Sending more U.S. troops, argues Mariam Nawabi in an interview with FPIF contributor Gabriela Campos, will not likely do the trick. “More troops may actually cause more conflict. If Afghan people see more tanks and individuals in uniform, but they aren’t seeing tangible differences in their lives, they may start questioning U.S. presence. There may be areas in the south where there is a need for more troops, due to the cross-border. But to send a large contingent of troops in the current situation, where there is a need for more development assistance, is not the right strategy at this time.”

The final entries in our South Asia focus this week tackle U.S. policy toward Pakistan. If Washington seems incapable of learning the lessons of the past in Afghanistan, it goes double for Pakistan. “The United States has charted out its relationship with Pakistan for the next 10 years,” writes FPIF contributor Zia Mian in United States, Pakistan: The Decade Ahead. “The recently approved multi-billion-dollar U.S. economic and military aid packages for Pakistan, and Secretary of State Hillary Clinton’s recent visit there, suggest that this Pakistan policy will be much like the one Washington followed for the last 50 years. For their part, Pakistanis are unlikely to change their views of the United States and may even become more hostile.”

And FPIF contributor Duran Parsi reviews a new book on Pakistan’s A.Q. Khan, who “gave Pakistan a powerful deterrent and was responsible for putting his country on the world stage once again, but at what cost?”

Goldstone, Investment

It used to be that the actions of President George W. Bush made me distinctly un-proud to be an American. Now, alas, Congress has taken over that job. Recently, the House of Representatives voted by an astounding margin — 344 to 36 — to condemn an evenhanded report by a respected South African jurist on the conduct of Israel’s war in Gaza. The congressional rejection of the Goldstone report suggests that a new U.S. foreign policy is still a distant prospect.

“The passage of this resolution isn’t simply about the alleged clout of AIPAC or just another example of longstanding congressional support for Israeli militarism,” writes FPIF senior analyst Stephen Zunes in Bipartisan Attack on International Humanitarian Law. “This resolution constitutes nothing less than a formal bipartisan rejection of international humanitarian law. U.S. support for human rights and international law has always been uneven, but never has Congress gone on record by such an overwhelming margin to discredit these universal principles so categorically.”

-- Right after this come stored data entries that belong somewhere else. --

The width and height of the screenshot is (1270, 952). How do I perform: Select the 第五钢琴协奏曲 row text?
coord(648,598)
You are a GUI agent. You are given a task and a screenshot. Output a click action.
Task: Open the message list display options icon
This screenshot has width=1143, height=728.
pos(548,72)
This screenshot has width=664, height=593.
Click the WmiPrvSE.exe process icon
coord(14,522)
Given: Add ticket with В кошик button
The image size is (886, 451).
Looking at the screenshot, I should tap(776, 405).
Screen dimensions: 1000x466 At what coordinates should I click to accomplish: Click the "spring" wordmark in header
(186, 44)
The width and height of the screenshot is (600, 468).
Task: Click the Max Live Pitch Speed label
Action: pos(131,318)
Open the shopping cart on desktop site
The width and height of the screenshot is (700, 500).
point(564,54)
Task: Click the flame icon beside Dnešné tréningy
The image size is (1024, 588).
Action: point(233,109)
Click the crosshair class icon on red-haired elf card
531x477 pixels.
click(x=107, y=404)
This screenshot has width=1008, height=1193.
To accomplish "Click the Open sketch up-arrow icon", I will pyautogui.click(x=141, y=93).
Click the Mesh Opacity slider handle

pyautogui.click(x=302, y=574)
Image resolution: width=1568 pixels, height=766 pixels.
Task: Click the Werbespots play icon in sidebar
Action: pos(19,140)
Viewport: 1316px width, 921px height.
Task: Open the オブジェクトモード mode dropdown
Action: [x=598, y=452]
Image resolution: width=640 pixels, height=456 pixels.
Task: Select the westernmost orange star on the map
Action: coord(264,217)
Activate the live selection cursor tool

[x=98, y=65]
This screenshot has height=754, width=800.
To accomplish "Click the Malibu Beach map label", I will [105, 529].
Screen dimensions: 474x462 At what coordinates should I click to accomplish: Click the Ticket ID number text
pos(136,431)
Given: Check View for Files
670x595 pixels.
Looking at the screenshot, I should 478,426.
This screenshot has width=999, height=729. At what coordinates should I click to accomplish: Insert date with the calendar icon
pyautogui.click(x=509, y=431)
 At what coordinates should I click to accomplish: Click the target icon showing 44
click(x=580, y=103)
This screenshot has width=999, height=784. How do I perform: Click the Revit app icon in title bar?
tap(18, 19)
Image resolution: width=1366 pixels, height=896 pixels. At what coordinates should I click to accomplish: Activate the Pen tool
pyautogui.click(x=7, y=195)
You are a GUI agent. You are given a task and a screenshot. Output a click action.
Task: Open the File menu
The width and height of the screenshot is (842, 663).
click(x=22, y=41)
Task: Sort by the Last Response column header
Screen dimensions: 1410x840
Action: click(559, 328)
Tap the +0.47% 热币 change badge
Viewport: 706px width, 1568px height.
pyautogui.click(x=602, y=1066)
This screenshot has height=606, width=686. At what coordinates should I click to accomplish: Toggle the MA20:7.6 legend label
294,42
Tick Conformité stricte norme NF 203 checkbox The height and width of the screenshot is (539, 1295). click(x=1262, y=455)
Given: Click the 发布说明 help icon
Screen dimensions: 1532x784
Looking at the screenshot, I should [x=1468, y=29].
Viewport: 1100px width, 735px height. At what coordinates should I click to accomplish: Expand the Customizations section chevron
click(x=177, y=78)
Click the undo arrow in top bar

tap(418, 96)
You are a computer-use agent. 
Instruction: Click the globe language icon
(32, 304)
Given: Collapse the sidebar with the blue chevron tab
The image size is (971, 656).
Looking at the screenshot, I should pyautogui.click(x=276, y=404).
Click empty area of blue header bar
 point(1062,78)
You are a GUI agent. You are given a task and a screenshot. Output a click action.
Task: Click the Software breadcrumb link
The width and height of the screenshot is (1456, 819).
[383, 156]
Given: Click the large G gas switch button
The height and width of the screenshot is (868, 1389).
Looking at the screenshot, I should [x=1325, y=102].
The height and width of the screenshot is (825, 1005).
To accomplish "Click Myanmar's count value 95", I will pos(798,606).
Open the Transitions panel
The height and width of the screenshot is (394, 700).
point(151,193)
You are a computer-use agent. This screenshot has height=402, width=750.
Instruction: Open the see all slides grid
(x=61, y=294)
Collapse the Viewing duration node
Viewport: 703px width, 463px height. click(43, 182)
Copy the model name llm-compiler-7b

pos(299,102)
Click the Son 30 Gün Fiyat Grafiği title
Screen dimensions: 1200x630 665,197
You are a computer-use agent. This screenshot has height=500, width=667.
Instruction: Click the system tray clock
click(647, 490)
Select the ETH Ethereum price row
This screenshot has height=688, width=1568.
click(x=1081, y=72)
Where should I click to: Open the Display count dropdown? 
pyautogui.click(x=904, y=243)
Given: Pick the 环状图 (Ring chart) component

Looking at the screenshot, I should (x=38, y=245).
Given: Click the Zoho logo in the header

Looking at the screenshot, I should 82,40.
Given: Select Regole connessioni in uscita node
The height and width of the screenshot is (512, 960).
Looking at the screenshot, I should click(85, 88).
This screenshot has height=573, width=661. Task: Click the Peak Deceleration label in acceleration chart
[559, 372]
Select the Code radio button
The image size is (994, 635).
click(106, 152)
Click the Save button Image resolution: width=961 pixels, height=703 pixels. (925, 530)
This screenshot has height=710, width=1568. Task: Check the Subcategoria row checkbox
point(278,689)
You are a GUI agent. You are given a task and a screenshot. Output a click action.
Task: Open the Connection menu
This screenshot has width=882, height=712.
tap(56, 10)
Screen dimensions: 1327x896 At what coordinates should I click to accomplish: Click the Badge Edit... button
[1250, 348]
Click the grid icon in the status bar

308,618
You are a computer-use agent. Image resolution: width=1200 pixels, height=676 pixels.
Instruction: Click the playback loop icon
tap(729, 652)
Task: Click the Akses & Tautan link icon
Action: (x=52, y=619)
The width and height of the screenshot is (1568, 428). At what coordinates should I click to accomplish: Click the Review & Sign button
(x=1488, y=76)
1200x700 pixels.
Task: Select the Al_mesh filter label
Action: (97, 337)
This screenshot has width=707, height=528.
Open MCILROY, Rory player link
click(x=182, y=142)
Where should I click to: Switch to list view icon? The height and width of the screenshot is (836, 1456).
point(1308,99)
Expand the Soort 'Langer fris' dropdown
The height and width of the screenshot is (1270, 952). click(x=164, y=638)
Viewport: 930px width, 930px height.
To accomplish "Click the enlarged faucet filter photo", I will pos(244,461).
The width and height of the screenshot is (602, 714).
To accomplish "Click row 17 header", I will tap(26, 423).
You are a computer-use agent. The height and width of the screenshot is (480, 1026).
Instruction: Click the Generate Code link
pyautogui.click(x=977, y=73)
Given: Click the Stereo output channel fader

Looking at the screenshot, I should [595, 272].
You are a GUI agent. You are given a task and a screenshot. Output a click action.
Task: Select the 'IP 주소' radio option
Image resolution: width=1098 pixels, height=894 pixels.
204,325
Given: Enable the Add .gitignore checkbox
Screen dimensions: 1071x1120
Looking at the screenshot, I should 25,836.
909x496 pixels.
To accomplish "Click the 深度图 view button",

The same, alas, seems to apply to the Obama administration’s stance on global economics. FPIF guest columnist Sarah Anderson served on an advisory committee on international investor protections. “My seat at the table was one of many signs of the new opportunities for advocates of progressive change in Washington. At the same time, my experience was an up-close-and-personal look at how hard corporate lobbyists are fighting to make sure nothing changes,” she writes in Clash on Investment. As the final report to the Obama administration reveals, corporate lobbyists “fought back hard against nearly every proposal to increase policy flexibility. In fact, in several areas, they pushed to further curtail regulatory powers.”

John Feffer is co-director of Foreign Policy In Focus.